**Description of the task:**
Continue the passage about Ca' d'Zan, picking up right after its final sentence.

**Source passage:**
** Start **
Ca' d'Zan - the bay front facade of the living room on the western elevation and marble terrace
|Architectural style||Venetian Gothic revival|
|Part of||Caples'-Ringlings' Estates Historic District (#82001039)|
|Designated CP||December 15, 1982|
Ca' d'Zan, a Mediterranean Revival residence in Sarasota, Florida, was the winter home of the American circus owner, developer and art collector John Ringling and his wife Mable. Lovers of the Venetian aesthetic, the Ringlings chose the site overlooking Sarasota Bay for its vista, which reminded them of the lagoon of their favorite city.The name of the residence is Venetian for House of John. The Ringlings had been renting the residence of Mary Louise and Charles N. Thompson on their extensive Shell Beach parcel, and decided to purchase some of the land to build a permanent winter headquarters that would include a residence on the bay and a museum for their extensive art and artifact collection. An art school was planned to abut the museum, but it never was built. Mable's rose garden was the first completed portion of the complex. On April 18, 2012, the AIA's Florida Chapter placed Ca d'Zan, the Residence of John and Mable Ringling on its list of Florida Architecture: 100 Years. 100 Places.
** End **
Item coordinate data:
** Start **
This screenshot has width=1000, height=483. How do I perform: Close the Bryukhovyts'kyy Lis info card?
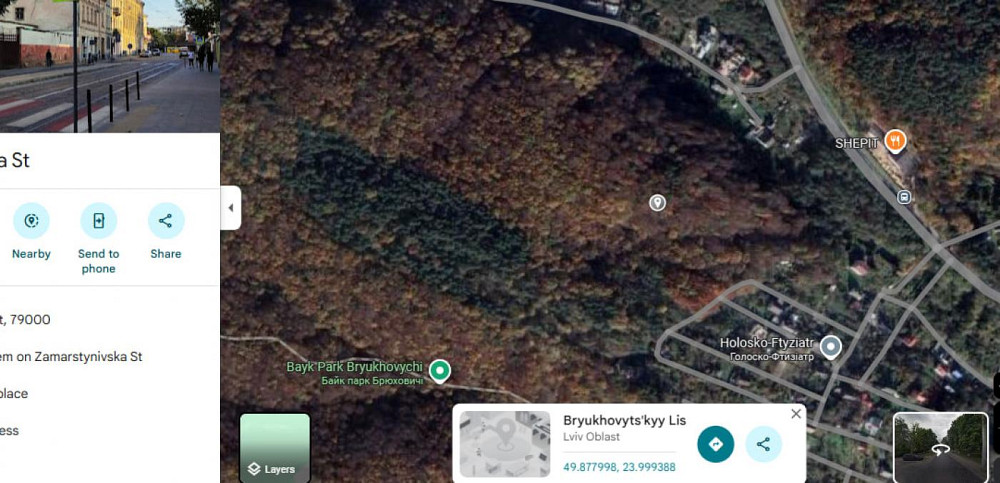(x=796, y=414)
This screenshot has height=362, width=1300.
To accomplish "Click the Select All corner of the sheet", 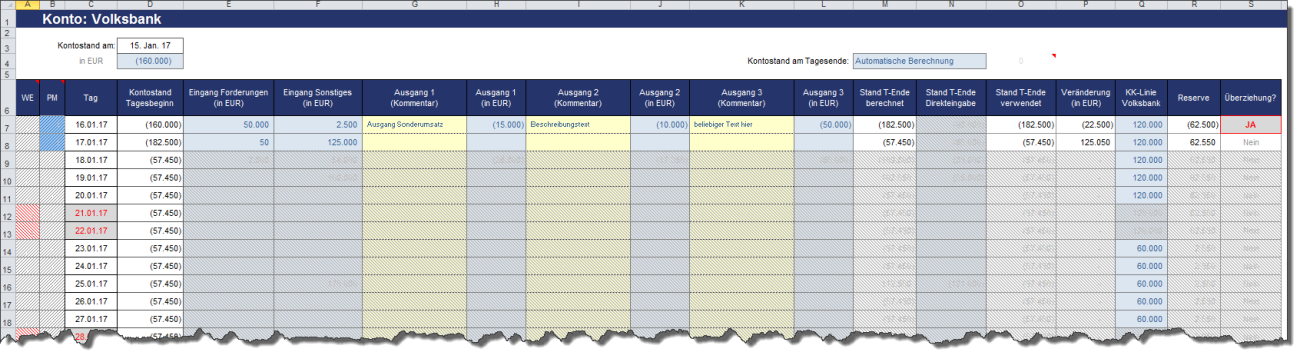I will pyautogui.click(x=7, y=5).
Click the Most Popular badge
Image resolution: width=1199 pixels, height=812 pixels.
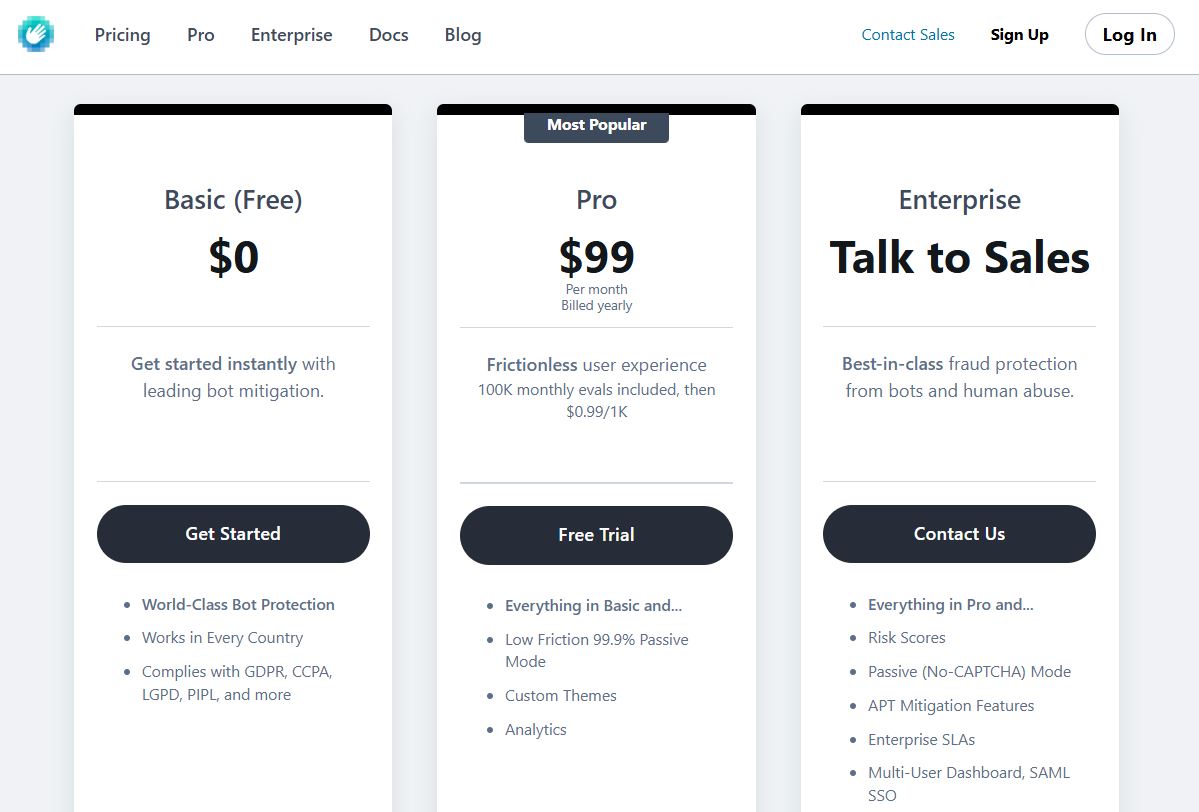click(x=596, y=124)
** End **
**Answer below:**
Architectural details of the house reflect influences ranging from the Venetian Doge's Palace to the tower of the first Madison Square Garden in Manhattan. Items collected by the couple during their international travels were featured in the residence.
The design of the residence was commissioned from New York architect Dwight James Baum in 1924 and it was built by the Sarasota developer, Owen Burns. The work was completed in 1926, as the Florida boom collapsed and the bank failures that would lead to the crash of 1929 began. The original cost to build the home was $1.5 million. Adjusting for inflation, that converts to approximately $16 million in 2006 dollars.
In 1982, the residence was listed as a contributing property to the Caples'-Ringlings' Estates Historic District, which is on the National Register of Historic Places. Other contributing properties in the district include the Ellen and Ralph Caples residence, the John and Mable Ringling Museum, the Hester Ringling Lancaster Sandford residence, and the Edith and Charles Ringling residence.
The residence was restored in 2002 under the direction of Bill Puig. Most details of the original construction and decoration were restored faithfully except some of the interior color schemes.
- George Hess (15 June 2008). Best in Class. iUniverse. p. 246. ISBN 978-0-595-90058-9. Retrieved 12 April 2013.
- "National Register Information System". National Register of Historic Places. National Park Service. 2009-03-13.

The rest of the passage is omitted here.